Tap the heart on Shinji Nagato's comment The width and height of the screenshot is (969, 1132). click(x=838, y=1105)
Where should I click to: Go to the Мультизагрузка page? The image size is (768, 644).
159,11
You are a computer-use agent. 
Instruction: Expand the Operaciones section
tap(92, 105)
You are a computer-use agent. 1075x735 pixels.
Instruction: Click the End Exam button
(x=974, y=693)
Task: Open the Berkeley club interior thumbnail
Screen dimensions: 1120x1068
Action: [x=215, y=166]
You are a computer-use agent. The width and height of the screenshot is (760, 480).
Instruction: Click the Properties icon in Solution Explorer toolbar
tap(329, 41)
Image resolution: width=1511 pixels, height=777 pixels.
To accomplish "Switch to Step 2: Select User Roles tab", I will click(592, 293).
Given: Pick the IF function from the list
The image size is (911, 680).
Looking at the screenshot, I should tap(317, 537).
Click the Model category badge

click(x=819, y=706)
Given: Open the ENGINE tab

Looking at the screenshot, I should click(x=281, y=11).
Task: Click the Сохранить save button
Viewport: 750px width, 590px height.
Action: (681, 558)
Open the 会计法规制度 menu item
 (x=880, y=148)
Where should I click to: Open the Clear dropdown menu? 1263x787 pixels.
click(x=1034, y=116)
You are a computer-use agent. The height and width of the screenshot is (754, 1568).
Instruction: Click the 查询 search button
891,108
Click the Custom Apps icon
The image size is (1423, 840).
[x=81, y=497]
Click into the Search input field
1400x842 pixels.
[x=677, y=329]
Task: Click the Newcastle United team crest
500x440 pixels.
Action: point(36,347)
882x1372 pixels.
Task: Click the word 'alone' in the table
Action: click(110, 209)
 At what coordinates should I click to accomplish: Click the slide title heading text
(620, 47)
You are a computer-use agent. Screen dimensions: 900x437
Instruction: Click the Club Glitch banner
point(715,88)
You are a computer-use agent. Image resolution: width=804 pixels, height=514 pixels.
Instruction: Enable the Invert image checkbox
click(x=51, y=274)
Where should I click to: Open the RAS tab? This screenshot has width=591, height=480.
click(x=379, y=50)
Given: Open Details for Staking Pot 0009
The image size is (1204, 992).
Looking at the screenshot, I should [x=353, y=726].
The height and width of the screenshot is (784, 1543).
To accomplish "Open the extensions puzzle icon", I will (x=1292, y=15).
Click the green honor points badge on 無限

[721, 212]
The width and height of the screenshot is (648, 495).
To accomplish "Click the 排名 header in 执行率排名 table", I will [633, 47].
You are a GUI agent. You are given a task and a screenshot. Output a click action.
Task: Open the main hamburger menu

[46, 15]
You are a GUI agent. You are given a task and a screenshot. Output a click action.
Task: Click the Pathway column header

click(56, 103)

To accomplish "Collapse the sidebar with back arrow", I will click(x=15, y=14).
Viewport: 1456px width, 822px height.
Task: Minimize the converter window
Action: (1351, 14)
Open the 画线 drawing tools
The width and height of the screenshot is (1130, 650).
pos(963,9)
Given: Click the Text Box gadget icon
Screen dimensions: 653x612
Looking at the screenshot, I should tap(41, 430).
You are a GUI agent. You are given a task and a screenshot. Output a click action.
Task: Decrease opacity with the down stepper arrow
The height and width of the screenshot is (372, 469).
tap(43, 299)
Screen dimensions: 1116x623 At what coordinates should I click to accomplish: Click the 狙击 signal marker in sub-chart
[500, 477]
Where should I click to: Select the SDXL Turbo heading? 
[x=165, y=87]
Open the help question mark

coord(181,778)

+-------+

EXERCISE: Change every "computer-use agent" in the data above to "screen assistant", then write out all the lines again with nothing else altered.

RIGHT ANSWER:
Tap the heart on Shinji Nagato's comment The width and height of the screenshot is (969, 1132). click(x=838, y=1105)
Where should I click to: Go to the Мультизагрузка page? The image size is (768, 644).
159,11
You are a screen assistant. 
Instruction: Expand the Operaciones section
tap(92, 105)
You are a screen assistant. 1075x735 pixels.
Instruction: Click the End Exam button
(x=974, y=693)
Task: Open the Berkeley club interior thumbnail
Screen dimensions: 1120x1068
Action: [x=215, y=166]
You are a screen assistant. The width and height of the screenshot is (760, 480).
Instruction: Click the Properties icon in Solution Explorer toolbar
tap(329, 41)
Image resolution: width=1511 pixels, height=777 pixels.
To accomplish "Switch to Step 2: Select User Roles tab", I will click(592, 293).
Given: Pick the IF function from the list
The image size is (911, 680).
Looking at the screenshot, I should tap(317, 537).
Click the Model category badge

click(x=819, y=706)
Given: Open the ENGINE tab

Looking at the screenshot, I should click(x=281, y=11).
Task: Click the Сохранить save button
Viewport: 750px width, 590px height.
Action: (681, 558)
Open the 会计法规制度 menu item
 (x=880, y=148)
Where should I click to: Open the Clear dropdown menu? 1263x787 pixels.
click(x=1034, y=116)
You are a screen assistant. The height and width of the screenshot is (754, 1568).
Instruction: Click the 查询 search button
891,108
Click the Custom Apps icon
The image size is (1423, 840).
[x=81, y=497]
Click into the Search input field
1400x842 pixels.
[x=677, y=329]
Task: Click the Newcastle United team crest
500x440 pixels.
Action: point(36,347)
882x1372 pixels.
Task: Click the word 'alone' in the table
Action: click(110, 209)
 At what coordinates should I click to accomplish: Click the slide title heading text
(620, 47)
You are a screen assistant. Screen dimensions: 900x437
Instruction: Click the Club Glitch banner
point(715,88)
You are a screen assistant. Image resolution: width=804 pixels, height=514 pixels.
Instruction: Enable the Invert image checkbox
click(x=51, y=274)
Where should I click to: Open the RAS tab? This screenshot has width=591, height=480.
click(x=379, y=50)
Given: Open Details for Staking Pot 0009
The image size is (1204, 992).
Looking at the screenshot, I should [x=353, y=726].
The height and width of the screenshot is (784, 1543).
To accomplish "Open the extensions puzzle icon", I will (x=1292, y=15).
Click the green honor points badge on 無限

[721, 212]
The width and height of the screenshot is (648, 495).
To accomplish "Click the 排名 header in 执行率排名 table", I will [633, 47].
You are a GUI agent. You are given a task and a screenshot. Output a click action.
Task: Open the main hamburger menu

[46, 15]
You are a GUI agent. You are given a task and a screenshot. Output a click action.
Task: Click the Pathway column header

click(56, 103)

To accomplish "Collapse the sidebar with back arrow", I will click(x=15, y=14).
Viewport: 1456px width, 822px height.
Task: Minimize the converter window
Action: (1351, 14)
Open the 画线 drawing tools
The width and height of the screenshot is (1130, 650).
pos(963,9)
Given: Click the Text Box gadget icon
Screen dimensions: 653x612
Looking at the screenshot, I should tap(41, 430).
You are a GUI agent. You are given a task and a screenshot. Output a click action.
Task: Decrease opacity with the down stepper arrow
The height and width of the screenshot is (372, 469).
tap(43, 299)
Screen dimensions: 1116x623 At what coordinates should I click to accomplish: Click the 狙击 signal marker in sub-chart
[500, 477]
Where should I click to: Select the SDXL Turbo heading? 
[x=165, y=87]
Open the help question mark

coord(181,778)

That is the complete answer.